TASK PROMPT: Retype, without changes or pictures, only the lines that begin at the one containing "Given: Select the USDA Organic diet type chip" and end at the last line of the records that follow.

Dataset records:
---*---

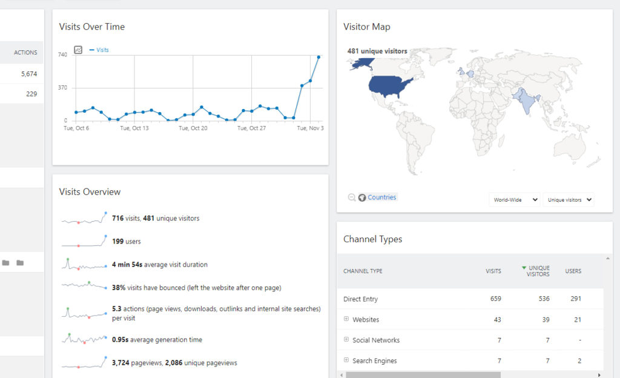Click the globe icon beside Countries
Screen dimensions: 620x378
click(362, 197)
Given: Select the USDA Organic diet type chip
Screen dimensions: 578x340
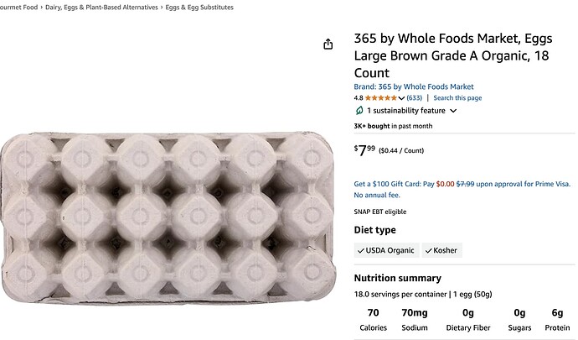Looking at the screenshot, I should 385,250.
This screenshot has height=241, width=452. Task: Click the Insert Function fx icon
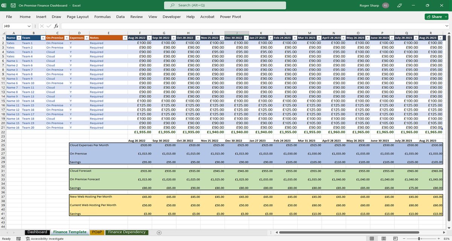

---*---

RESULT FOR THIS EXERCISE:
Given: Select the USDA Organic diet type chip
Screen dimensions: 578x340
Looking at the screenshot, I should 385,250.
This screenshot has height=241, width=452. Task: Click the Insert Function fx icon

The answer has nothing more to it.